**DOCUMENT PASSAGE:**
Strides made in treatment of ankle arthritis
Dr Danielle Wadley
Treatment for ankle arthritis has taken a step forward, with improved outcomes for joint replacement surgery instead of traditional fusion procedures, according to orthopaedic surgeon Danielle Wadley.
Dr Wadley said while other orthopaedic procedures, such as hip and knee replacement surgery, had shown successful outcomes for many years, the complexity of the ankle joint required a different approach.
She said recent results were promising, with newer designs, improved techniques and understanding the importance of the foot position and careful soft tissue balancing.
"Ankle arthritis has significant morbidity. The resulting pain and stiffness has, up until more recently, been poorly understood," she said.
Dr Wadley said the ankle joint could lose its cartilage covering usually following injury, but also after infection, wear and tear or related to systemic disease such as rheumatoid arthritis
She said there were several conservative methods of treatment that should be exhausted before surgery is considered.
"Restricting high impact and pain provoking activities combined with supportive footwear and using an ankle brace should be tried before considering surgery," she said.
"Once the pain can no longer be controlled this way or with over-the-counter medications, surgery is usually the next step.
"When non-surgical pain management failed, we would traditionally consider fusion as the surgical option, as a pain relieving procedure.
"With emerging techniques we are now seeing lower failure rates and improved longevity of the prosthesis.

**WORK INSTRUCTIONS:**
• a. According to the ankle arthritis article, what can cause the ankle joint to lose its cartilage covering? List them all.
• b. In the ankle arthritis article, which surgical option was traditionally considered when non-surgical pain management failed?
• c. Duplicate the part of the ankle arthritis article starting at "Dr Wadley said the" and ending at "surgery is considered.".
The listing that follows is separate material and has no connection to the ankle arthritis article.

**SOURCE DATA:**
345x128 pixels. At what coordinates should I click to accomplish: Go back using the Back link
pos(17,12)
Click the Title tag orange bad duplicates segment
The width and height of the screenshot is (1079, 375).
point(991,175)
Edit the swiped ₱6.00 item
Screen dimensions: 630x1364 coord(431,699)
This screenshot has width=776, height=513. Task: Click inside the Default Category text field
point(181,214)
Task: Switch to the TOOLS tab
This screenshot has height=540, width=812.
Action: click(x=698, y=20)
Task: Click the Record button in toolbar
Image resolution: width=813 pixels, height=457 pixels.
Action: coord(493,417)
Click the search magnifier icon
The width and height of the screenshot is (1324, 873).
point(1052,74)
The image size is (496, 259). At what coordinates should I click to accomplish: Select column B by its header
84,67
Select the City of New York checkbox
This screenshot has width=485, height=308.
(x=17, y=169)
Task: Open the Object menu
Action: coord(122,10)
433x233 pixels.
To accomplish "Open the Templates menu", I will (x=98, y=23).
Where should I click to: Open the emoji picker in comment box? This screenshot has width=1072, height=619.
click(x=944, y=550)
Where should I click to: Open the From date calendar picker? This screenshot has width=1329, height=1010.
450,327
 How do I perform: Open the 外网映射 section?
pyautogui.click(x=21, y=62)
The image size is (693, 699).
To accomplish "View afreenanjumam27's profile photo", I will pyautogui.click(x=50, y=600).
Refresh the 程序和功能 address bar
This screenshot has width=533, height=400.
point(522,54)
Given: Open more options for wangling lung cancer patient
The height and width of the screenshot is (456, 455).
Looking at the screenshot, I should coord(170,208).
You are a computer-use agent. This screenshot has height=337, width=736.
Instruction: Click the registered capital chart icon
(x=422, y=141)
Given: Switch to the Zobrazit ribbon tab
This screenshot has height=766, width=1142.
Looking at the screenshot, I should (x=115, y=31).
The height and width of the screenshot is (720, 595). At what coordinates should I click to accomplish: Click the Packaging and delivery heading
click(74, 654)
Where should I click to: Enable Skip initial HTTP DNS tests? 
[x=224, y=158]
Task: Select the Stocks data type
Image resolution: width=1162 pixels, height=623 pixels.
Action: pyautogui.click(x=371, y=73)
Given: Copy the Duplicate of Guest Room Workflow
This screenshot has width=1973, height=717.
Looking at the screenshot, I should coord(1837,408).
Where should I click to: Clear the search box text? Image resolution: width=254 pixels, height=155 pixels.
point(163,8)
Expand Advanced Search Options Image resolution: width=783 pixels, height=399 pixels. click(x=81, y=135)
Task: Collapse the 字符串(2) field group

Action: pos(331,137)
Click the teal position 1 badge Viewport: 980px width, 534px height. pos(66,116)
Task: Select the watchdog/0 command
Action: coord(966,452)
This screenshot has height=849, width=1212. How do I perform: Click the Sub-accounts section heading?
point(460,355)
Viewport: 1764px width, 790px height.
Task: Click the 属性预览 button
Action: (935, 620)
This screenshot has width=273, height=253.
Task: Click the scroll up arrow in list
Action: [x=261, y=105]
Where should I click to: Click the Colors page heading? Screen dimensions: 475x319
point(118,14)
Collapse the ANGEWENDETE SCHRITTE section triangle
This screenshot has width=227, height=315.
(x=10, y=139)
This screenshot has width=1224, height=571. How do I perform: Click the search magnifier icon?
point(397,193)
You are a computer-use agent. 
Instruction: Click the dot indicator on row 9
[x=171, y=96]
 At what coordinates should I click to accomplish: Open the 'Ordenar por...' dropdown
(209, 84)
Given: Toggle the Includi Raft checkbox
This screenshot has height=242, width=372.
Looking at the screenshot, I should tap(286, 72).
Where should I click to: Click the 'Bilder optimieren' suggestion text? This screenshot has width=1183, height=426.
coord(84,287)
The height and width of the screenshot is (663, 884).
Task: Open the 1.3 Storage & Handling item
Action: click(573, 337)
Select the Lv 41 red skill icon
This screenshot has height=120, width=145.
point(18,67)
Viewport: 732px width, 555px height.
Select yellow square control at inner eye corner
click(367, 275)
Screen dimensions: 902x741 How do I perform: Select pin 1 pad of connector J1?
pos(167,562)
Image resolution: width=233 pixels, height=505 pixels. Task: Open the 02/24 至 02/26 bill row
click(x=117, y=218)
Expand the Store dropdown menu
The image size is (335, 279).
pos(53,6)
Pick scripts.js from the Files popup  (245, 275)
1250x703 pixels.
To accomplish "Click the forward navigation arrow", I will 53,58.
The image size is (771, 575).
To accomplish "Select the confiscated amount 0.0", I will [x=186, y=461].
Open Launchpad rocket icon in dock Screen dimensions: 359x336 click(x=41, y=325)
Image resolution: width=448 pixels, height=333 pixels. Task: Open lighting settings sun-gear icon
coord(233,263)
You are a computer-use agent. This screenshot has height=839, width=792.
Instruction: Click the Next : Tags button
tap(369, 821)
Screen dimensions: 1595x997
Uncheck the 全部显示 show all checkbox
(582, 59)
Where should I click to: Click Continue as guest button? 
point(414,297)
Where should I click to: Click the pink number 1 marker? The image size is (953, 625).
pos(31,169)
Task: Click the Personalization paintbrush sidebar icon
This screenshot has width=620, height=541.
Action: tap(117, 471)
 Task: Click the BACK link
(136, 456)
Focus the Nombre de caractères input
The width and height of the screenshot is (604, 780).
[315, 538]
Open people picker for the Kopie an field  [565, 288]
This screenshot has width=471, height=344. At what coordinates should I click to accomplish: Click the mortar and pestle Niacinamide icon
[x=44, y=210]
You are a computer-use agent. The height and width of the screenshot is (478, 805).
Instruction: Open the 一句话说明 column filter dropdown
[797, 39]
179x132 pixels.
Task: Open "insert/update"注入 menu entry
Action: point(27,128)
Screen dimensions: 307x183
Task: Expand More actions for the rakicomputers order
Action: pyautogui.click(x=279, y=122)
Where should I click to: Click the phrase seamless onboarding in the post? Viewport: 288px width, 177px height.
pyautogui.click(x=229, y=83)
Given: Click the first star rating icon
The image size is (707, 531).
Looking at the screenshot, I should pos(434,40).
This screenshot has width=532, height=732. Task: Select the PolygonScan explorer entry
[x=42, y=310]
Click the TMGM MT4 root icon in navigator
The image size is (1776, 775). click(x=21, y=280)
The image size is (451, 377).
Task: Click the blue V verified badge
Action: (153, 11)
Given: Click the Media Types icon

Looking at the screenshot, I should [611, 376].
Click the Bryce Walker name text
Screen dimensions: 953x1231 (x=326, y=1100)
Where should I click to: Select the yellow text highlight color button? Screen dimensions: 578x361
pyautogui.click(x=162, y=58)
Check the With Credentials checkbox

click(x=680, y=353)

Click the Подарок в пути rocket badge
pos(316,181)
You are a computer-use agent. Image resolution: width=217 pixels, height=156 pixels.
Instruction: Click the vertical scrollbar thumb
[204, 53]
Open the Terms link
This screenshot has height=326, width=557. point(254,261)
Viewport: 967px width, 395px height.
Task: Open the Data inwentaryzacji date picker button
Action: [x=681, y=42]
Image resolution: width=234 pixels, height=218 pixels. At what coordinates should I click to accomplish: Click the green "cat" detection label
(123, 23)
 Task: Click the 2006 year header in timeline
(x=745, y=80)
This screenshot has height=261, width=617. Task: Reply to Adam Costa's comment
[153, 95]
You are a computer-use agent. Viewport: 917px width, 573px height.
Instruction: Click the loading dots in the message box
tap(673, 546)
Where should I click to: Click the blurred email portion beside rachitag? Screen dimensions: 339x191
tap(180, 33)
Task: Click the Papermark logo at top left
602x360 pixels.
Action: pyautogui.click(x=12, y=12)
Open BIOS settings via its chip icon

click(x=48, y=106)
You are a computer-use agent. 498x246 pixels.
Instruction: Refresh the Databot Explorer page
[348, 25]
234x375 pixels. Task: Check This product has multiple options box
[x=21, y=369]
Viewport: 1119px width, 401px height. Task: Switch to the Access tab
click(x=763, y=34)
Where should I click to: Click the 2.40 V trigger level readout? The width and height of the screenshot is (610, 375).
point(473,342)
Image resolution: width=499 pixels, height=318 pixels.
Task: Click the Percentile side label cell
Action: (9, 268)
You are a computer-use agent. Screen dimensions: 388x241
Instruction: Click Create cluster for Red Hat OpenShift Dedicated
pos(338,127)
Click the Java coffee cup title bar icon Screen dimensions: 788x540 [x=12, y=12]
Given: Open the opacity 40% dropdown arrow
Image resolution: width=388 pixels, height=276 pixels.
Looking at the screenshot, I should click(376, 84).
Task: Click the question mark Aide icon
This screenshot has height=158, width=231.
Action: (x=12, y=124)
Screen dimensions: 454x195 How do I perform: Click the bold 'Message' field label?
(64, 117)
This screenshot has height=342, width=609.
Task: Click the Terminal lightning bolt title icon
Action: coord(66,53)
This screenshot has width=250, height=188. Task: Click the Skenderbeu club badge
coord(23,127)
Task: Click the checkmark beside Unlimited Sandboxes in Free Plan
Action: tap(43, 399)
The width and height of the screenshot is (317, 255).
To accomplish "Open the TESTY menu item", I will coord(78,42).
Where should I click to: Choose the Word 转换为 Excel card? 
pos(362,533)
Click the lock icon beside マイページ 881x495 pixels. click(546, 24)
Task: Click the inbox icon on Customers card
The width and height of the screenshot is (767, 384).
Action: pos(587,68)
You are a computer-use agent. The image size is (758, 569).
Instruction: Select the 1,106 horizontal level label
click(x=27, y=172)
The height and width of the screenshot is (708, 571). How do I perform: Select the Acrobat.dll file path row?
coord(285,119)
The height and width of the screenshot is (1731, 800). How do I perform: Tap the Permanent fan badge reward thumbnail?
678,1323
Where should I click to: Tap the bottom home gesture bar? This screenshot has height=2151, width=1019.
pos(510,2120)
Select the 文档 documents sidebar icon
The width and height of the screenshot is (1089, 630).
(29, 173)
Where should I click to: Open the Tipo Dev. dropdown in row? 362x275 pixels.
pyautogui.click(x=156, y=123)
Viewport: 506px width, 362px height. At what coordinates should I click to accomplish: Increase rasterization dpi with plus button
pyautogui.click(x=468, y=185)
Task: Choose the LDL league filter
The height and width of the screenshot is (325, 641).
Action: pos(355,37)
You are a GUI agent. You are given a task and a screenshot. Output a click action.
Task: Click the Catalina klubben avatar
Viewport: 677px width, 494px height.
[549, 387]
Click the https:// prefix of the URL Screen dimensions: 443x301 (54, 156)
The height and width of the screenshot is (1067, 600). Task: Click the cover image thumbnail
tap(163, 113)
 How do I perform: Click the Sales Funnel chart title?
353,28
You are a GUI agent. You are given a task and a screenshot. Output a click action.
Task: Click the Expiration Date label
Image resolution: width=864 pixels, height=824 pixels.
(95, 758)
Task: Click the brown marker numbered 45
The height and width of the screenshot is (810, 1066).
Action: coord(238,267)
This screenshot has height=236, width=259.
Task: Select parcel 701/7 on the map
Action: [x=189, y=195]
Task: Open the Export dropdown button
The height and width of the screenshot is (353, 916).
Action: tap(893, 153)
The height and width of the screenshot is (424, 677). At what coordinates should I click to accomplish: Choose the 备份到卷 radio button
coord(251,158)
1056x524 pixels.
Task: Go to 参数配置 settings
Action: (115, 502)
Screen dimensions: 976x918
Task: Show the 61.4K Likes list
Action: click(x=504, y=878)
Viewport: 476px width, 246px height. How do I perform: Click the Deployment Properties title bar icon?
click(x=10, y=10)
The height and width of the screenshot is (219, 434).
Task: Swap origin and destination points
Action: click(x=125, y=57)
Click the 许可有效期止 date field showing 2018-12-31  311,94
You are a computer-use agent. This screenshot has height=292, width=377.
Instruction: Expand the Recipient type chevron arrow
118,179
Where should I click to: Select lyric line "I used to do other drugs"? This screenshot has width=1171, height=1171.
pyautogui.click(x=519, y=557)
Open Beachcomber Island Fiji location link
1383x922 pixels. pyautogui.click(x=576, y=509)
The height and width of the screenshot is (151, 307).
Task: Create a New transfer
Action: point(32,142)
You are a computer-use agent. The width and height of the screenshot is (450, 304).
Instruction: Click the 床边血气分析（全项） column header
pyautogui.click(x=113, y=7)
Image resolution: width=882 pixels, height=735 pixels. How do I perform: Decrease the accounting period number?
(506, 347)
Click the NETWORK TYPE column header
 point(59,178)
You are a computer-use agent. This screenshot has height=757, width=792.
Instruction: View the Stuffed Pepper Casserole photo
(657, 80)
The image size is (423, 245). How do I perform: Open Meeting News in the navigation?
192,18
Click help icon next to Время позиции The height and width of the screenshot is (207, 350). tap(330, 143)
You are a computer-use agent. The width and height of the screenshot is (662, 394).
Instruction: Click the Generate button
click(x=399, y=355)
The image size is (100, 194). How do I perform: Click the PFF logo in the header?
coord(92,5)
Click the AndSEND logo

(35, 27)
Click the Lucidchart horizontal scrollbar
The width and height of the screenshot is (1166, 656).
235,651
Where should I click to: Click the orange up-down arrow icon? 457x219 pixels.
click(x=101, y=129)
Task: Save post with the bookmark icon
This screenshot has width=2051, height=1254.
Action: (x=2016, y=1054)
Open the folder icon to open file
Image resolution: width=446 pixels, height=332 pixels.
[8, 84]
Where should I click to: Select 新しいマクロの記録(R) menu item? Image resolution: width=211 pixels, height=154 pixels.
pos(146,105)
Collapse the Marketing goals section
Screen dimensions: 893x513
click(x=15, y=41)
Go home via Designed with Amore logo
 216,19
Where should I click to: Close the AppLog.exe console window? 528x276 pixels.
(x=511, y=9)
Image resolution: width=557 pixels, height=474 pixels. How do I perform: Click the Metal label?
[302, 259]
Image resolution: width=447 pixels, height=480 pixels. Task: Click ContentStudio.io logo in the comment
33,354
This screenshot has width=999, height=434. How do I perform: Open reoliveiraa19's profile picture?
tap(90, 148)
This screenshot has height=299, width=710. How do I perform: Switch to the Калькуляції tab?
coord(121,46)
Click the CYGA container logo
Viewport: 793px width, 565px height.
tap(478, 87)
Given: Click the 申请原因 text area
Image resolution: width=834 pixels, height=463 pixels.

**ANSWERS TO THE EXERCISE:**
• a. Injury, infection, wear and tear, and systemic disease such as rheumatoid arthritis.

• b. Fusion.

• c.
Dr Wadley said the ankle joint could lose its cartilage covering usually following injury, but also after infection, wear and tear or related to systemic disease such as rheumatoid arthritis
She said there were several conservative methods of treatment that should be exhausted before surgery is considered.